* _Task input_:
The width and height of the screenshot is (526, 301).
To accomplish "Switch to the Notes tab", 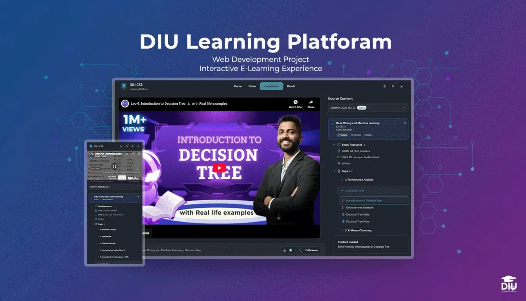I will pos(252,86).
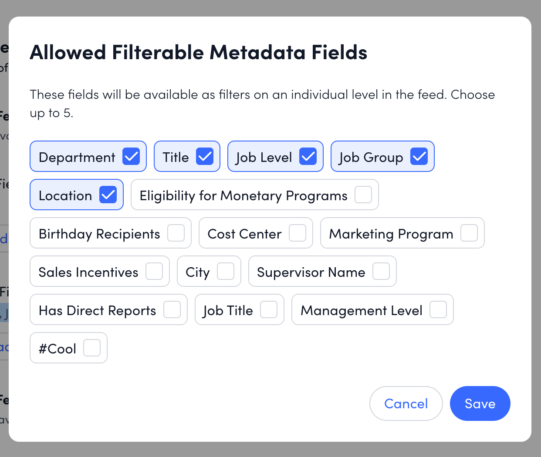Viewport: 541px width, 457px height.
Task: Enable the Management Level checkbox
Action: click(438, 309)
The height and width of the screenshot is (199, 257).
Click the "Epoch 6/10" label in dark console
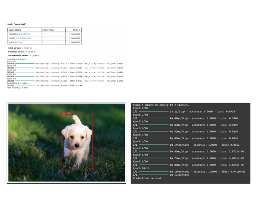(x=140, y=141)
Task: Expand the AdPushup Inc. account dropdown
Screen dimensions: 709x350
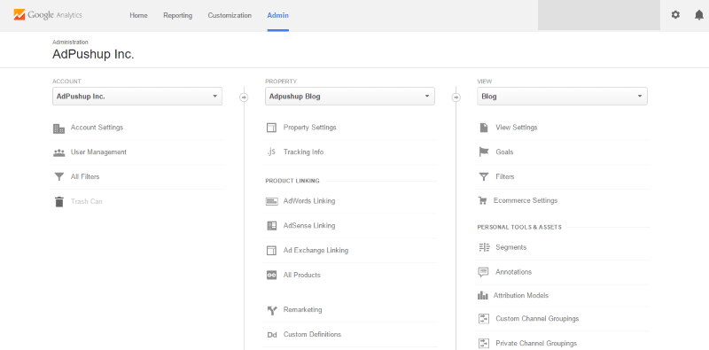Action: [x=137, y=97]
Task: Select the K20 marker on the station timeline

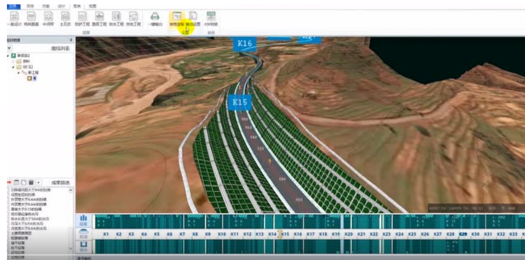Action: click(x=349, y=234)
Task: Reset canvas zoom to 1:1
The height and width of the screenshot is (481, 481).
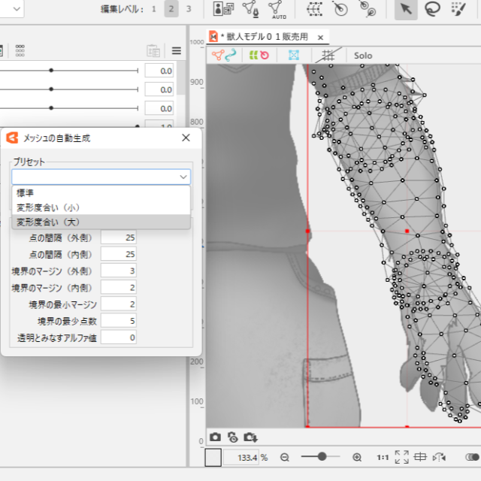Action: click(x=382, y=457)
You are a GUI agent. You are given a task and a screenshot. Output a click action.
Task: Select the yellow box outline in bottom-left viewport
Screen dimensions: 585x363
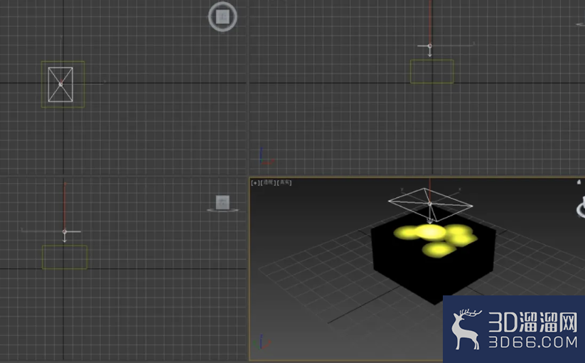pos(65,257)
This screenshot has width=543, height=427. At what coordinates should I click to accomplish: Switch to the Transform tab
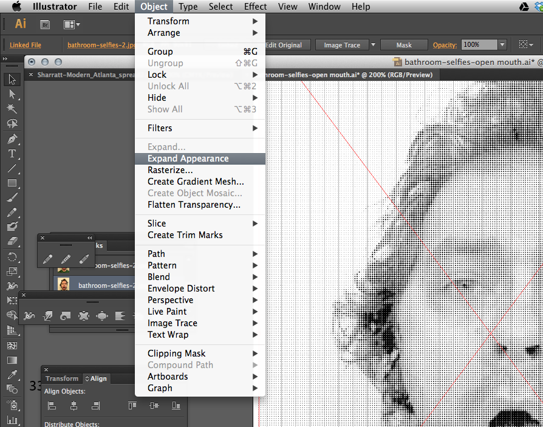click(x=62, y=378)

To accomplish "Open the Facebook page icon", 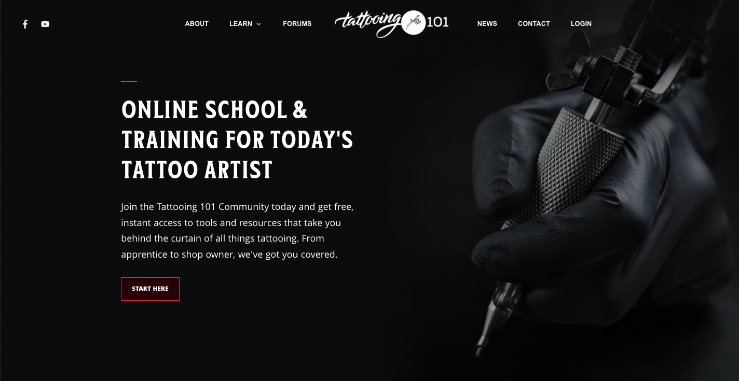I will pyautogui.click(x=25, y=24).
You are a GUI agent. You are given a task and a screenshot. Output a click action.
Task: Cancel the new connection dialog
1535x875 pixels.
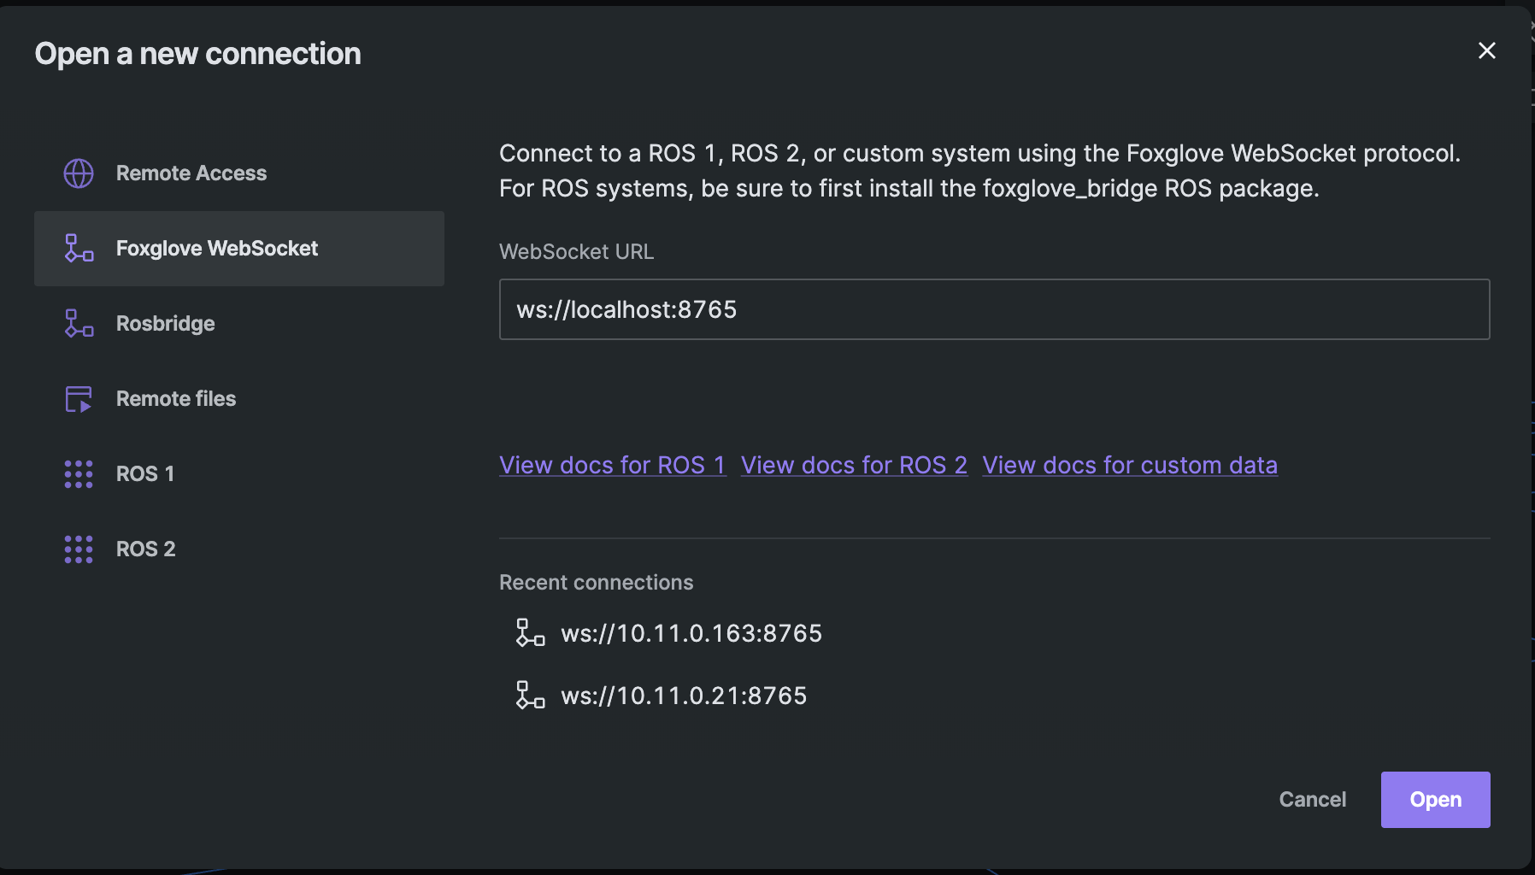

* _Task_:
Leave out all pictures and retype precisely the lines that run from the line containing "Task: Cancel the new connection dialog" to the last line of the records.

* _Exercise result_:
Task: Cancel the new connection dialog
1535x875 pixels.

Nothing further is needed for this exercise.